> [What you will do]: Give the part of the records that opens with the line containing "Image resolution: width=982, height=1041." and closes with the line containing "there is a worm in this one (250, 1961)" as a numbered list, with both of those lines included and blank lines omitted.

START Record extracts

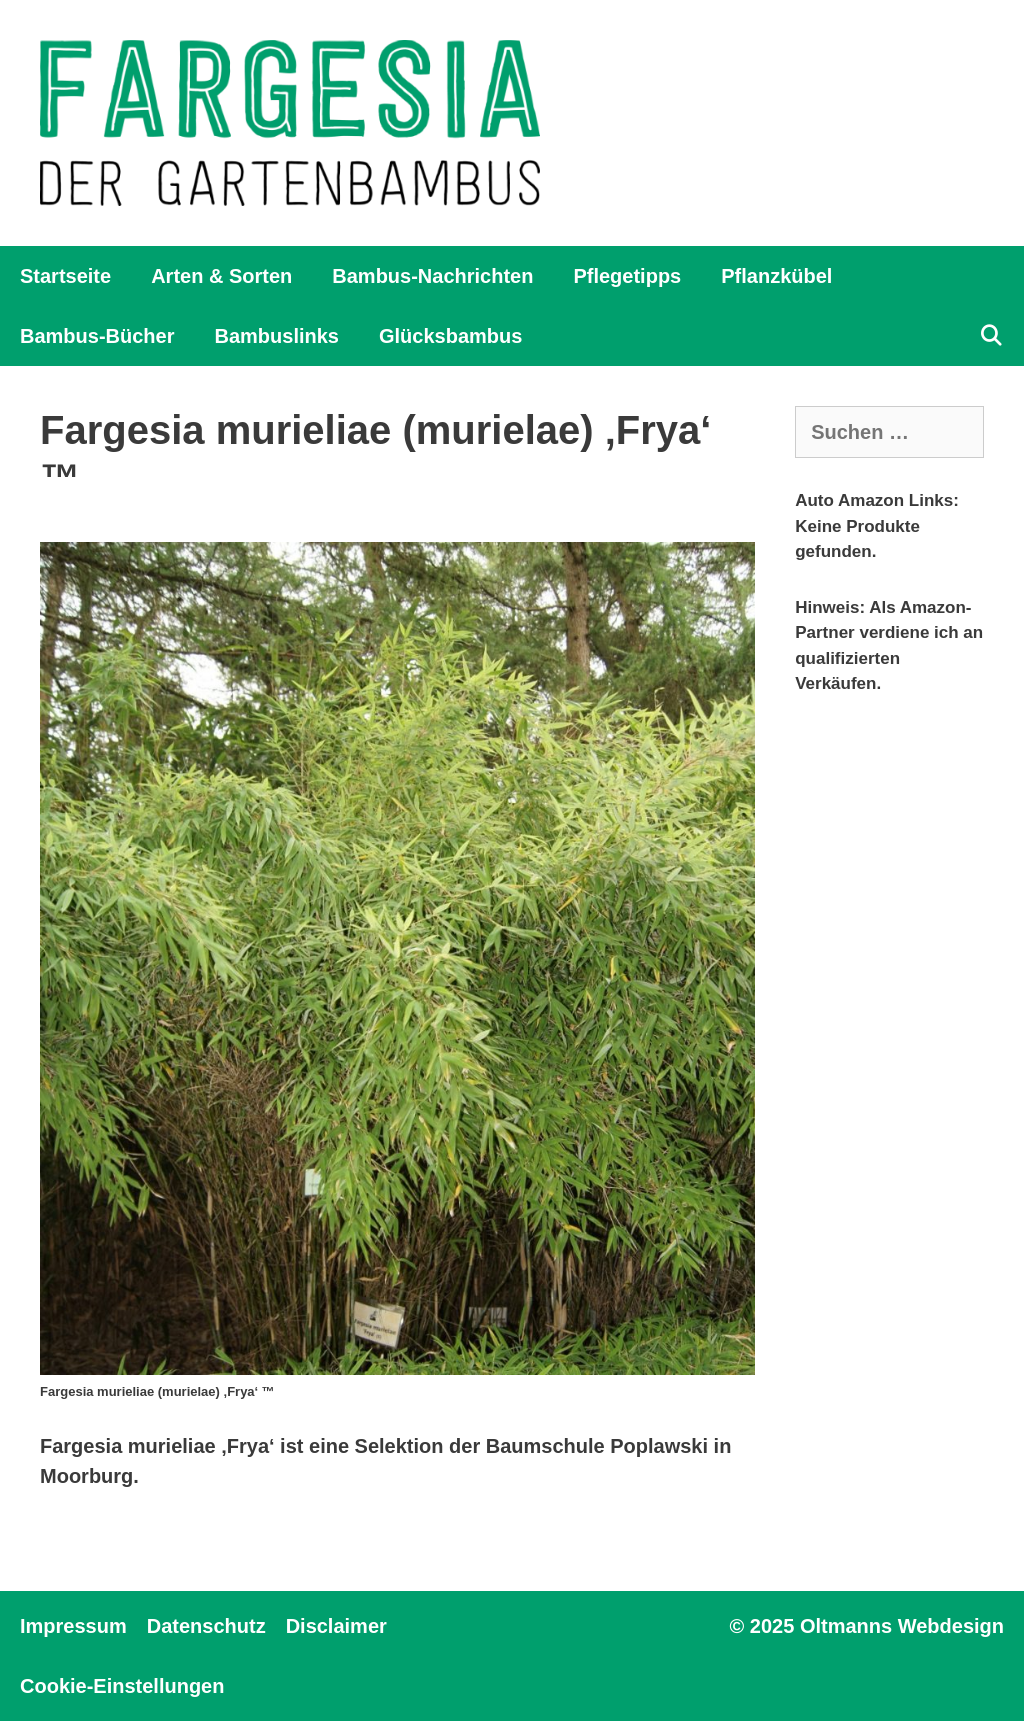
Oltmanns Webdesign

END Record extracts
START Record extracts

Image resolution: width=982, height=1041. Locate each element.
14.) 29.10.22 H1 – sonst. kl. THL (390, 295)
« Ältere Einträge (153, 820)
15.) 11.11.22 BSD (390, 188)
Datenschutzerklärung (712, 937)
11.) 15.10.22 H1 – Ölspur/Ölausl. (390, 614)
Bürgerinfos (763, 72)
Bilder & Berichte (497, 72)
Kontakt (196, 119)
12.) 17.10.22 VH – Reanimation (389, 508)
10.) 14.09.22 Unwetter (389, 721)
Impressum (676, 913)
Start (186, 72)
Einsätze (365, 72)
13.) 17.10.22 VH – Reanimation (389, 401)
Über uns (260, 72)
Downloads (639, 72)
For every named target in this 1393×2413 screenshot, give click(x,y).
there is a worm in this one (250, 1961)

END Record extracts

> [Expected answer]:
1. Image resolution: width=982, height=1041. Locate each element.
2. 14.) 29.10.22 H1 – sonst. kl. THL (390, 295)
3. « Ältere Einträge (153, 820)
4. 15.) 11.11.22 BSD (390, 188)
5. Datenschutzerklärung (712, 937)
6. 11.) 15.10.22 H1 – Ölspur/Ölausl. (390, 614)
7. Bürgerinfos (763, 72)
8. Bilder & Berichte (497, 72)
9. Kontakt (196, 119)
10. 12.) 17.10.22 VH – Reanimation (389, 508)
11. 10.) 14.09.22 Unwetter (389, 721)
12. Impressum (676, 913)
13. Start (186, 72)
14. Einsätze (365, 72)
15. 13.) 17.10.22 VH – Reanimation (389, 401)
16. Über uns (260, 72)
17. Downloads (639, 72)
18. For every named target in this 1393×2413 screenshot, give click(x,y).
19. there is a worm in this one (250, 1961)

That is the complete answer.